Bien qu’elles eussent peut-être été fondées à lui reprocher de les avoir frustrées de clients riches et généreux, qui, sans doute, se fussent accordés avec trois d’entre elles si Madame ne les avait accueillis, jamais, ni par leurs paroles, ni par leur attitude, elles ne marquèrent de ressentiment.

Elles montraient tant de réserve, elles jouaient l’ignorance avec tant d’application, et, alors que d’autres, à leur place, eussent profité des circonstances pour se relâcher, elles continuaient de travailler avec tant de stricte gravité, que, parfois, Mme Mireille, qui, cependant, ne nourrissait aucune illusion, pouvait se demander si, vraiment, son secret était connu.

— Elles sont délicates et parfaites, disait-elle.

Et la façon dont son personnel se comportait avec elle la consolait, dans une certaine mesure, des nouveaux soucis qui, depuis quelques semaines, l’avaient assaillie.

Ces soucis, qui étaient de deux ordres, M. Adolphe les lui causait.

Toujours, il pensait à ce fils que sa femme ne lui donnait pas, à ce fils qu’il désirait si obstinément pour que son nom se perpétuât, pour que la famille continuât de régner sur la Maison.

Lorsqu’il parlait maintenant de cet enfant, ce n’était plus, comme naguère, avec attendrissement, mais avec nervosité, irritabilité. Très vite, il devenait amer et même, parfois, proférait une menace :

— Je te dis que je veux un garçon, un Rabier… et que je l’aurai !… De toi ou d’une autre !… Si tu ne te décides pas, un de ces jours, j’en fais un à la première venue… et je le reconnais ! Alors, on verra bien !…

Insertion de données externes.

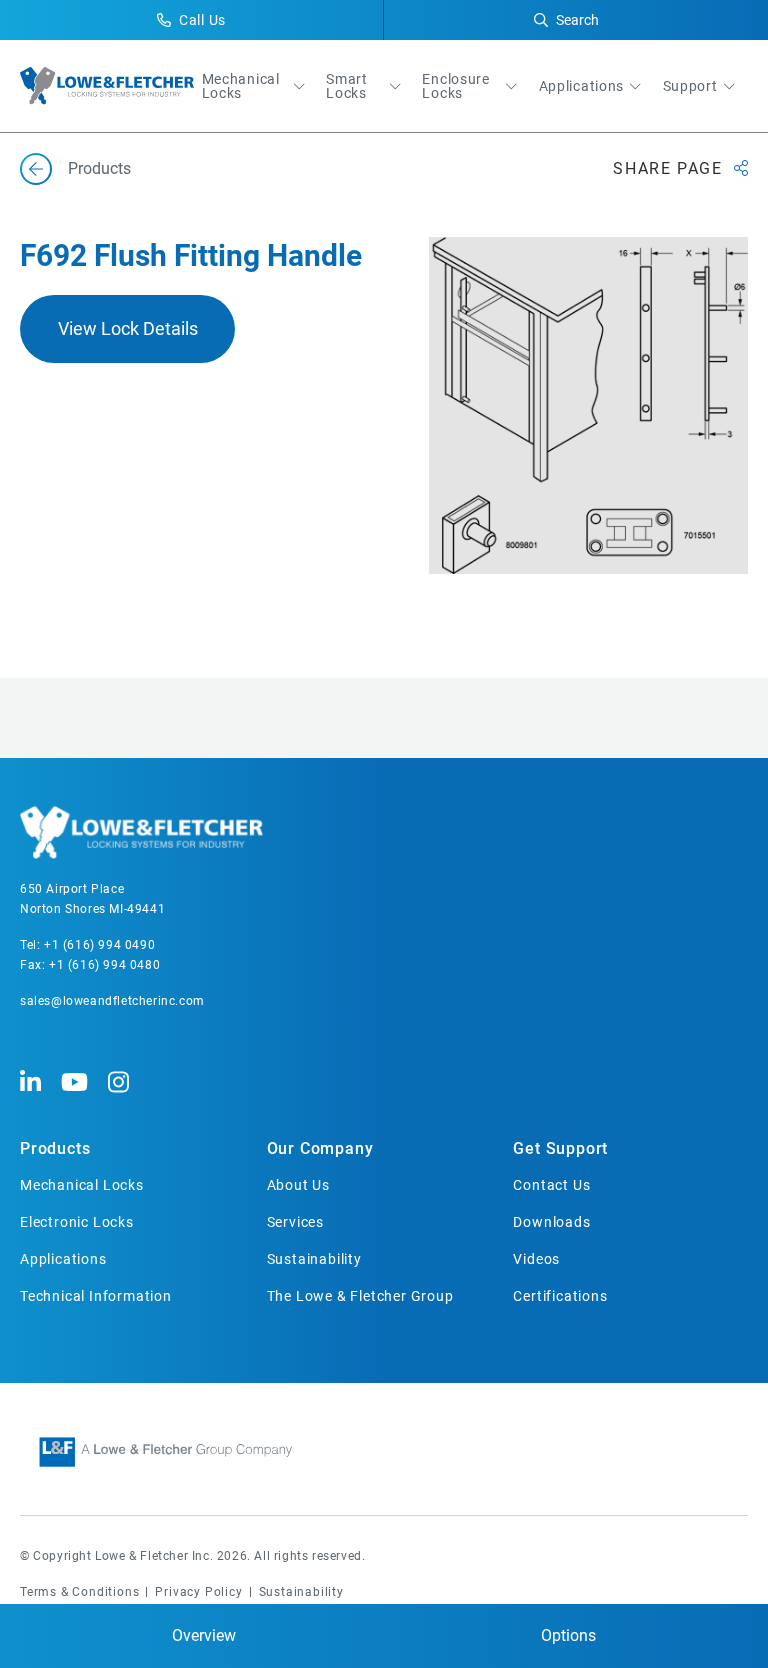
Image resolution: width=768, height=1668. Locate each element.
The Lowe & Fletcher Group (360, 1296)
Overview (204, 1635)
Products (55, 1148)
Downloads (551, 1222)
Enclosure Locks (455, 86)
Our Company (320, 1148)
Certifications (560, 1296)
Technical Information (96, 1296)
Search (577, 20)
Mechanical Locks (241, 86)
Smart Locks (347, 86)
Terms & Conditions (79, 1592)
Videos (536, 1259)
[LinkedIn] (30, 1083)
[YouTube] (74, 1083)
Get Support (560, 1148)
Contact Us (551, 1185)
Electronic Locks (77, 1222)
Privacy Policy (198, 1592)
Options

Mme Mireille était meurtrie. Mais, se rappelant ce que lui avait prédit Casi en regardant palpiter la flamme de la bougie, elle restait inébranlable dans sa décision de n’accepter jamais plus la maternité.

Et ce n’était pas tout : une fois encore, les affaires périclitaient.

Si l’on ne pouvait dire que cette situation fût imputable à M. Adolphe, du moins s’expliquait-elle par la présence constante d’un grand mutilé dans la Maison dont, peu à peu, à cause de cette présence, notables et civils riches s’étaient écartés.

Beaucoup d’entre eux, qui, étant d’âge à être mobilisés, avaient pourtant réussi à passer à travers les mailles des filets qu’aux applaudissements des vieillards sanguinaires on traînait alors périodiquement sur la France afin d’y pêcher tout ce qui jouissait d’assez de jeunesse, de force et de santé pour mériter d’être envoyé au carnage, beaucoup d’entre eux éprouvaient un malaise, lorsque, venant au 17 dans le dessein de s’y dissiper, ils se trouvaient face à face avec M. Adolphe.

Ce colosse, vêtu de gabardine, qui, lui, connaissait l’enfer loin de quoi ils avaient réussi à se tenir, où il avait troqué ses yeux contre une médaille et une croix, et qui, après avoir étonné par sa sérénité, se montrait souvent taciturne et parfois irascible, se dressait maintenant comme un reproche devant ses hôtes.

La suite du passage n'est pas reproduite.